There's probably never been greater spiritual need for crowdpleasing razzle-dazzle since the end of World War II, but this week's Stage Mother offers a decidedly rough-hewn form of uplift, as clunky as the platform heels worn by some of its supporting cast. Shot in a Nova Scotia that somehow has to pass for both Texas and San Francisco, and with an Australian lead cast as a drawling, down-home, red-state conservative, this feels like a North American redo of 2014's Pride, albeit with plot elements that suggest a very broad, post-Drag Race update of that fine Ben Whishaw drama Lilting. Jacki Weaver, the Aussie in question, plays one Maybelline Metcalf, a Texan choirmistress who learns that the drag queen son she estranged herself from many years before has OD-ed, and that - shock horror times two - she's thereby inherited Pandora's Box, the gay bar where her boy performed in wig and bodice to a topless mixologist and the lightest imaginable smattering of patrons. Will she: a) immediately sell up to the highest bidder, kick out her boy's live-in lover (Adrian Grenier), and invest any profits in armament stock and Christian conversion camps; or b) make a new home and life for herself in the big city, use her Southern Baptist savvy to rally the troops, and turn the bar's fortunes around in time for the pageant of some variety that is contractually obliged to provide the rousing happy ending?
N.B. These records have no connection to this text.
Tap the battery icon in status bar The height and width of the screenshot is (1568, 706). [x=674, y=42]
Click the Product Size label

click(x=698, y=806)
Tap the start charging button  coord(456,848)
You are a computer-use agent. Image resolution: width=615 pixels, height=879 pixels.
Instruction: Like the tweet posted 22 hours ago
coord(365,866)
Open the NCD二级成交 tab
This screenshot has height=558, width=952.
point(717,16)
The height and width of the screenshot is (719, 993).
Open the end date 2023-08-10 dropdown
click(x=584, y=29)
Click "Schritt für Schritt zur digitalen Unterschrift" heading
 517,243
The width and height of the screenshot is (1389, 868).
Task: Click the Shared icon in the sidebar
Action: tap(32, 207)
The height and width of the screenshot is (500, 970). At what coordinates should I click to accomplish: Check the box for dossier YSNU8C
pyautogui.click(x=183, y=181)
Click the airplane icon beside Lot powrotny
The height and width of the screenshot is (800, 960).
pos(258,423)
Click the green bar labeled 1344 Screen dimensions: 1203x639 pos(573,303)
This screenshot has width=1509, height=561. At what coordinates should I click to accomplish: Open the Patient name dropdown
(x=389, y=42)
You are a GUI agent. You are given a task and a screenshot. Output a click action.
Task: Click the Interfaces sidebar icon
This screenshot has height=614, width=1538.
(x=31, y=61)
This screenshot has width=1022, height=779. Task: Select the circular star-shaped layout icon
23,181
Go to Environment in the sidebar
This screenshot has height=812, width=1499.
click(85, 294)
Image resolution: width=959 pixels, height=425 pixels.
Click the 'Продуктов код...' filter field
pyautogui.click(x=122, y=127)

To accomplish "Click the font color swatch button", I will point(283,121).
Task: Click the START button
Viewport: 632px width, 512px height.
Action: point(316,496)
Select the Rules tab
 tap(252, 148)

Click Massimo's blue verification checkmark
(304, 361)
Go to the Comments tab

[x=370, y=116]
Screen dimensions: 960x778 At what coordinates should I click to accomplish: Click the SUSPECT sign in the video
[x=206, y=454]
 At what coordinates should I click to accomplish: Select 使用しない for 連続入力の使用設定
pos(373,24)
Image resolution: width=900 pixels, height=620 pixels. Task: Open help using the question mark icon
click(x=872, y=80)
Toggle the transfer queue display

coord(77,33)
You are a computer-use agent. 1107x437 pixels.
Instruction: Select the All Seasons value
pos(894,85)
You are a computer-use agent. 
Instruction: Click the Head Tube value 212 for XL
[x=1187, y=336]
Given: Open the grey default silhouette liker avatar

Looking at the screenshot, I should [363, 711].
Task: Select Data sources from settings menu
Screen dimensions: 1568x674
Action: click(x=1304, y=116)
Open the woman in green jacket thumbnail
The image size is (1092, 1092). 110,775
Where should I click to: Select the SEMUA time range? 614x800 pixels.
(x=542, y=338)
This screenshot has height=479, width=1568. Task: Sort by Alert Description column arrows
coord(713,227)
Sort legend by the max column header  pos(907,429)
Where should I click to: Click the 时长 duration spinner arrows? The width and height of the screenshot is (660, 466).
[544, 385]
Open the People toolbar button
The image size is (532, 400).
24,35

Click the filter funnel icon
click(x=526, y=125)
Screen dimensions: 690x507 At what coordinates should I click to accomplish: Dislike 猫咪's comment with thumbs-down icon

Well, you know the drill by now - and you can't complain you aren't getting exactly what you've gone to see. (Before anybody asks: yes, there's a montage set to a Scissor Sisters track.) Are there any surprises? Well, you might raise an eyebrow at the casting of Entourage fuckboy Grenier as a hypersensitive lover of men, although he ranks among Stage Mother's least persuasive aspects. Better, if typically underemployed, is Lucy Liu as the deceased's BFF, a blowsy simgle mom touting a homemade cocktail she's dubbed the Banana Climax ("my secret ingredient is resentment"). And I guess it's unexpected to find Thom Fitzgerald behind the camera, given that he was last seen on UK screens with The Hanging Garden and Beefcake, an artful pre-millennial one-two that positioned him as a possible pathfinder for the then-niched New Queer Cinema. You spy him going for something a touch more sensitive than the commercial norm with actors in rooms he has to retreat into because small-town Canada isn't fooling anyone as a workable replacement for the Castro district, and his rebuilding of this community is hard to dislike, but Stage Mother is a bust dramatically because Maybelline, trailing no internalised resistance and bound by no detectable inner conflict, is pure fairy godmother/plot device, solving everybody else's problems while dispensing trailer-ready epithets ("I don't connive... I scheme"). Writer Brad Hennig nails down the set template around her: first adversity, then comeback, with a pause to insert a last-reel spanner in the works - Maybelline's hidebound husband, keen to nudge her back towards Option A - before, inevitably, the show goes on.
Stage Mother opens in selected cinemas from Friday.